### EXERCISE DETAILS
Write out every one of the following entries word for word, keeping each line unchanged.

Entries for locating text and items:
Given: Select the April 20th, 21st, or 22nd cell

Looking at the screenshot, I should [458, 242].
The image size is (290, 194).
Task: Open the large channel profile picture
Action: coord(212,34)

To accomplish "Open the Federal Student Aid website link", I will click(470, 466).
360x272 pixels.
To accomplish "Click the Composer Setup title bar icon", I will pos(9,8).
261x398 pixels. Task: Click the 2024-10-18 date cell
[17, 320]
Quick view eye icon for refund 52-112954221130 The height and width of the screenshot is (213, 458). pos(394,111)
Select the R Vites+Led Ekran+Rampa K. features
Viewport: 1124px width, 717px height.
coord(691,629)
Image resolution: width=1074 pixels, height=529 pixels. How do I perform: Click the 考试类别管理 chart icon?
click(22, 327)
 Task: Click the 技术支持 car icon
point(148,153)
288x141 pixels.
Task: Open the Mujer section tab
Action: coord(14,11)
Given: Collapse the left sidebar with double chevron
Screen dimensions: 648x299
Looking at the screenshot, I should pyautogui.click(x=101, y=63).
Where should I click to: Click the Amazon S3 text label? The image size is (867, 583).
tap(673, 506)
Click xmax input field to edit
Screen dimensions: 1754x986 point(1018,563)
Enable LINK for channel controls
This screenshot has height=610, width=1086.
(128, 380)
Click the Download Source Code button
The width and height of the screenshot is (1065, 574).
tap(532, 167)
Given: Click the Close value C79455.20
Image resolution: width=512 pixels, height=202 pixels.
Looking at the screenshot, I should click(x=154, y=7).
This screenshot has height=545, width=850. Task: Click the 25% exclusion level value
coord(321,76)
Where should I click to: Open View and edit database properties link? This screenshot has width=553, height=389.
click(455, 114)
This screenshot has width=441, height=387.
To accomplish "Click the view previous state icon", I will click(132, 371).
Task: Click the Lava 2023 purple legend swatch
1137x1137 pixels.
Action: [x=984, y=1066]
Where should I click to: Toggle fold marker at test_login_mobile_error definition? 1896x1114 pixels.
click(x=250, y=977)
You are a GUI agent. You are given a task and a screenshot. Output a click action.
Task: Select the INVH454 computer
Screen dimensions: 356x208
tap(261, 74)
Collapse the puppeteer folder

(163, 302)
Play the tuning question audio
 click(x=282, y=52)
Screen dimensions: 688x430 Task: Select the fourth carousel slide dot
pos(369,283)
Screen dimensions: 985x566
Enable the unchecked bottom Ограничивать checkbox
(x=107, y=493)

### WORKED SOLUTION
Given: Select the April 20th, 21st, or 22nd cell

Looking at the screenshot, I should [458, 242].
The image size is (290, 194).
Task: Open the large channel profile picture
Action: coord(212,34)

To accomplish "Open the Federal Student Aid website link", I will click(470, 466).
360x272 pixels.
To accomplish "Click the Composer Setup title bar icon", I will pos(9,8).
261x398 pixels. Task: Click the 2024-10-18 date cell
[17, 320]
Quick view eye icon for refund 52-112954221130 The height and width of the screenshot is (213, 458). pos(394,111)
Select the R Vites+Led Ekran+Rampa K. features
Viewport: 1124px width, 717px height.
coord(691,629)
Image resolution: width=1074 pixels, height=529 pixels. How do I perform: Click the 考试类别管理 chart icon?
click(22, 327)
 Task: Click the 技术支持 car icon
point(148,153)
288x141 pixels.
Task: Open the Mujer section tab
Action: coord(14,11)
Given: Collapse the left sidebar with double chevron
Screen dimensions: 648x299
Looking at the screenshot, I should pyautogui.click(x=101, y=63).
Where should I click to: Click the Amazon S3 text label? The image size is (867, 583).
tap(673, 506)
Click xmax input field to edit
Screen dimensions: 1754x986 point(1018,563)
Enable LINK for channel controls
This screenshot has height=610, width=1086.
(128, 380)
Click the Download Source Code button
The width and height of the screenshot is (1065, 574).
tap(532, 167)
Given: Click the Close value C79455.20
Image resolution: width=512 pixels, height=202 pixels.
Looking at the screenshot, I should click(x=154, y=7).
This screenshot has height=545, width=850. Task: Click the 25% exclusion level value
coord(321,76)
Where should I click to: Open View and edit database properties link? This screenshot has width=553, height=389.
click(455, 114)
This screenshot has width=441, height=387.
To accomplish "Click the view previous state icon", I will click(132, 371).
Task: Click the Lava 2023 purple legend swatch
1137x1137 pixels.
Action: [x=984, y=1066]
Where should I click to: Toggle fold marker at test_login_mobile_error definition? 1896x1114 pixels.
click(x=250, y=977)
You are a GUI agent. You are given a task and a screenshot. Output a click action.
Task: Select the INVH454 computer
Screen dimensions: 356x208
tap(261, 74)
Collapse the puppeteer folder

(163, 302)
Play the tuning question audio
 click(x=282, y=52)
Screen dimensions: 688x430 Task: Select the fourth carousel slide dot
pos(369,283)
Screen dimensions: 985x566
Enable the unchecked bottom Ограничивать checkbox
(x=107, y=493)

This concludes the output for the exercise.